# Exercise prompt
Each line of the records below that holds "Causes" should be copied out.

# Information supplied
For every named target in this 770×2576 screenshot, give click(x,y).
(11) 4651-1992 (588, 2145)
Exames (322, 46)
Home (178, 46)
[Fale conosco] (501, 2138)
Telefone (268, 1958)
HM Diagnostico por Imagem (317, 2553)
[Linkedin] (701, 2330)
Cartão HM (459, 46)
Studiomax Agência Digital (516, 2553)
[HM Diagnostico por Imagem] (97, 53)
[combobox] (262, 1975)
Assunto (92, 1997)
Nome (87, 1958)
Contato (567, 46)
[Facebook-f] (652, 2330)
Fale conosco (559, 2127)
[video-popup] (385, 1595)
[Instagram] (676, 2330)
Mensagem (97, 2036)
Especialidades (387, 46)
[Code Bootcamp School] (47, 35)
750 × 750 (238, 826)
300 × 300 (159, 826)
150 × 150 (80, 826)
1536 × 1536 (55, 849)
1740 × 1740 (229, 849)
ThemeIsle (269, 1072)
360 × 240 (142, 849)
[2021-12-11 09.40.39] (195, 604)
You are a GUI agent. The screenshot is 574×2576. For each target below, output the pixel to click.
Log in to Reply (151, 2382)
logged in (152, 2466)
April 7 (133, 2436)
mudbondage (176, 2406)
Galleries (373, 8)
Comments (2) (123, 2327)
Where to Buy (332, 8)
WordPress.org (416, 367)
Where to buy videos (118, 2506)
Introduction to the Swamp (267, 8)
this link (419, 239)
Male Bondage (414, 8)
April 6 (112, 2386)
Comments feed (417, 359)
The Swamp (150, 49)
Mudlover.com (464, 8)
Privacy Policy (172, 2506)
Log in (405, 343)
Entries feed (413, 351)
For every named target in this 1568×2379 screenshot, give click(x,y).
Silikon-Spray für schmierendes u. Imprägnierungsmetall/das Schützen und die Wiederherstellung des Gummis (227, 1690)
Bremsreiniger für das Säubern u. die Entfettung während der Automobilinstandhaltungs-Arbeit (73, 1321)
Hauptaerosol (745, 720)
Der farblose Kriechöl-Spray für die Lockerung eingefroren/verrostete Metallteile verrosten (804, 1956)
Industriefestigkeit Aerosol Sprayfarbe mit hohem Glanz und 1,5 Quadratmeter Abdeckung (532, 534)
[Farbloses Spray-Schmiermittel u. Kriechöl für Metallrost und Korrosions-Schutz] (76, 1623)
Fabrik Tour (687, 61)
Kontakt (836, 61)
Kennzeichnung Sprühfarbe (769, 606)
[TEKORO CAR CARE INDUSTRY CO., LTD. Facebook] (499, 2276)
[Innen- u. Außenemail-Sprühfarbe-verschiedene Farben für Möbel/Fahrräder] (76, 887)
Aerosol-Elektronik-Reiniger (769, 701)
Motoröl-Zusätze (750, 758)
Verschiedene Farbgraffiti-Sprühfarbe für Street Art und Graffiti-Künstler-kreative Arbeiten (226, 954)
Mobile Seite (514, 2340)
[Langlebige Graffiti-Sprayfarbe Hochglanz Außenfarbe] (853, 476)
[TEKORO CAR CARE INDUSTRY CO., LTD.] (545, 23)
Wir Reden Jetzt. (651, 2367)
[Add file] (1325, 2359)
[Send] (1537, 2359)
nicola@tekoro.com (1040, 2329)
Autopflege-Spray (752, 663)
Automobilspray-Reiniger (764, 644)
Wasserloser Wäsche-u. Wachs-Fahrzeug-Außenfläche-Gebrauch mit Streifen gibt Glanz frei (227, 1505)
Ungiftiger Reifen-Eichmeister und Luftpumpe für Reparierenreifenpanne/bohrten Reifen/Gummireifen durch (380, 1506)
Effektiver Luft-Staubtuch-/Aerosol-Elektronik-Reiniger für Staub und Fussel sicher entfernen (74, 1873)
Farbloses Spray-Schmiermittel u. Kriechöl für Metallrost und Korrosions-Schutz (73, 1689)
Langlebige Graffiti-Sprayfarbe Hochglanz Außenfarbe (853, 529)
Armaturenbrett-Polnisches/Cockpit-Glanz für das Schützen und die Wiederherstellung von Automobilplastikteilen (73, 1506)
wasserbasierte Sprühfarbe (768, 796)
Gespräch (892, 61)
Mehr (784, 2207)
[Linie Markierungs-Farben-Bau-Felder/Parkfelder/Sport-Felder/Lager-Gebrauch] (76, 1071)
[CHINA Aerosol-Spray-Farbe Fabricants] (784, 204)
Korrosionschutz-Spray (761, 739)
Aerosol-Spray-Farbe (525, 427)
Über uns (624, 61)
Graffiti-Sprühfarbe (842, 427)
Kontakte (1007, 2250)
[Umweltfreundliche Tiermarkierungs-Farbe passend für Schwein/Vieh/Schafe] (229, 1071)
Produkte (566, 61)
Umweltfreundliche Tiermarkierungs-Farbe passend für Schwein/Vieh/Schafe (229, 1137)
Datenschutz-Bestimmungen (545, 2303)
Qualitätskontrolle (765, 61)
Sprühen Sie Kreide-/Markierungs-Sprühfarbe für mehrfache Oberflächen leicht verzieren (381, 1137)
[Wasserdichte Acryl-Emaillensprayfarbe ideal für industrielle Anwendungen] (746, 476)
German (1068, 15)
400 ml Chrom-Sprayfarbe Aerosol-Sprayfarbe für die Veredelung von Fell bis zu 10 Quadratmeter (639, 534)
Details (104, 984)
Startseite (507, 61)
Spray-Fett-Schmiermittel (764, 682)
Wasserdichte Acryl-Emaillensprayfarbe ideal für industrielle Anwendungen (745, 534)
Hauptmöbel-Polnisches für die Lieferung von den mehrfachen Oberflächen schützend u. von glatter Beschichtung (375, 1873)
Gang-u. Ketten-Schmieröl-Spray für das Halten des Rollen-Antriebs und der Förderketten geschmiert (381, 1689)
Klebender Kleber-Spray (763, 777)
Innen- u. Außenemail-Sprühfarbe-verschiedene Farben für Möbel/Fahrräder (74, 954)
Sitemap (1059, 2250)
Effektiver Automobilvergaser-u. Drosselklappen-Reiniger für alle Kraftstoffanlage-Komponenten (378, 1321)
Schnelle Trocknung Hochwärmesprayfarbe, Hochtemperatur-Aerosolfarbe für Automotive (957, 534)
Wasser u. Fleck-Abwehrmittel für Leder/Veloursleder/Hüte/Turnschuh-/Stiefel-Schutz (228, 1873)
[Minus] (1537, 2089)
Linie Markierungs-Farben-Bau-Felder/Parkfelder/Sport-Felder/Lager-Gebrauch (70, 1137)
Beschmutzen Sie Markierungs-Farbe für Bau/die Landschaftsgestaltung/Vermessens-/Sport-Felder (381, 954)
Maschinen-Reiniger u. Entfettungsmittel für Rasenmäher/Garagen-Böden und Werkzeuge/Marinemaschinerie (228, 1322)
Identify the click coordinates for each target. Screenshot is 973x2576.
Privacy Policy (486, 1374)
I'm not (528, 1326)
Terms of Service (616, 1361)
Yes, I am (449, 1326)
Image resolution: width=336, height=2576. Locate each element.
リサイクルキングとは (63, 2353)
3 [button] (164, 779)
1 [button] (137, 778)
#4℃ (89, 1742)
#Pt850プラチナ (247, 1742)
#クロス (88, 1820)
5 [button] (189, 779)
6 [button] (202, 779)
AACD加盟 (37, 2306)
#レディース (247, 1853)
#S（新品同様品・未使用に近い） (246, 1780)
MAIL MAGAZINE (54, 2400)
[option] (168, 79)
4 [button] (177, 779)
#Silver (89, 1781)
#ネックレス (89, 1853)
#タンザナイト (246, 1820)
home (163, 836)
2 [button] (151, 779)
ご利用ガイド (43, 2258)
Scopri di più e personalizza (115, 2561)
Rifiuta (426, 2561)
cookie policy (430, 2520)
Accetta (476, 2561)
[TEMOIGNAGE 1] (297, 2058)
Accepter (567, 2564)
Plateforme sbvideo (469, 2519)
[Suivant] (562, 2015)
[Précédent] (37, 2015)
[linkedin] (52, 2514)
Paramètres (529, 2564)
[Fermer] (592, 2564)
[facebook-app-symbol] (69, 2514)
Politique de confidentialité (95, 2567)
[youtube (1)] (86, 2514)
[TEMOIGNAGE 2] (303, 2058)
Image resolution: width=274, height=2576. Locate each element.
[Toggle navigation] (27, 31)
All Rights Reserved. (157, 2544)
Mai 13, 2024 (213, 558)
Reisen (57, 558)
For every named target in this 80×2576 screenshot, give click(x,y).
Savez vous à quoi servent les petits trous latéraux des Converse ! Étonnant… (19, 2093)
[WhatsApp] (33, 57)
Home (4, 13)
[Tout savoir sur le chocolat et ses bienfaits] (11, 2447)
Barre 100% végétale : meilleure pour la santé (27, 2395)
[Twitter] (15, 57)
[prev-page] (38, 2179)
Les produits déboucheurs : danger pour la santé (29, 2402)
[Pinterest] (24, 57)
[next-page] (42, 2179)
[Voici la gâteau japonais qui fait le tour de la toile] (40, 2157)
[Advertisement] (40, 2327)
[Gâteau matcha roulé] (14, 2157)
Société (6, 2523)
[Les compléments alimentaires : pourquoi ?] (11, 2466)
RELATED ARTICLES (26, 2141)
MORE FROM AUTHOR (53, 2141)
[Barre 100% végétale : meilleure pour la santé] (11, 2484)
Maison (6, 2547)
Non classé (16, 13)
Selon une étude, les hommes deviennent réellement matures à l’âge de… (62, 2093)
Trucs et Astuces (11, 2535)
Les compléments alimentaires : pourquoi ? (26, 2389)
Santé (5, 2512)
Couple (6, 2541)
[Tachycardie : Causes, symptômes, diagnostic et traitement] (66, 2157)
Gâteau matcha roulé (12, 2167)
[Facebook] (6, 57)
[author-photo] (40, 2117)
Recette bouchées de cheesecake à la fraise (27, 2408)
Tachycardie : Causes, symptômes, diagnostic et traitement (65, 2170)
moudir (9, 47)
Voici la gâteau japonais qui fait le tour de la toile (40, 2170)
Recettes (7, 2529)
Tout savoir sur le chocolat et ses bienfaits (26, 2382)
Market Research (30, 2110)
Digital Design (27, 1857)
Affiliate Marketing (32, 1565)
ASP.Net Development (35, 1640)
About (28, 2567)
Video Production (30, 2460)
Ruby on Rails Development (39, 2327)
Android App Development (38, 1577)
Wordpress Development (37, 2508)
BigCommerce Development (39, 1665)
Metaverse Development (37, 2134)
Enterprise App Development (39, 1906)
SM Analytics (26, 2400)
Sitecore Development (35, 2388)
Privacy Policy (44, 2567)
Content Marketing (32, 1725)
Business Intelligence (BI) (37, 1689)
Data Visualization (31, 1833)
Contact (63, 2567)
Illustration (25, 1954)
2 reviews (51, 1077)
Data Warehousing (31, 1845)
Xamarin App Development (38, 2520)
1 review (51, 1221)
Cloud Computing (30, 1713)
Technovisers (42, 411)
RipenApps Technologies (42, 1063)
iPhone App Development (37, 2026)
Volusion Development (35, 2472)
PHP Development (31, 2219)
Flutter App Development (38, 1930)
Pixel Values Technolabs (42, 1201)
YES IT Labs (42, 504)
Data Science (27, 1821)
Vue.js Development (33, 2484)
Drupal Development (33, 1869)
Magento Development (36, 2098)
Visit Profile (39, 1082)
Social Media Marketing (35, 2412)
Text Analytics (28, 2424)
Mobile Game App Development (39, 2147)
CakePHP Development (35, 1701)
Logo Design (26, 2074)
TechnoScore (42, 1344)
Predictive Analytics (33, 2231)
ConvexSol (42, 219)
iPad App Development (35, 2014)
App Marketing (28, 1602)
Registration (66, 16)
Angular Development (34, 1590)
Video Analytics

# Solution
[Tachycardie : Causes, symptômes, diagnostic et traitement] (66, 2157)
Tachycardie : Causes, symptômes, diagnostic et traitement (65, 2170)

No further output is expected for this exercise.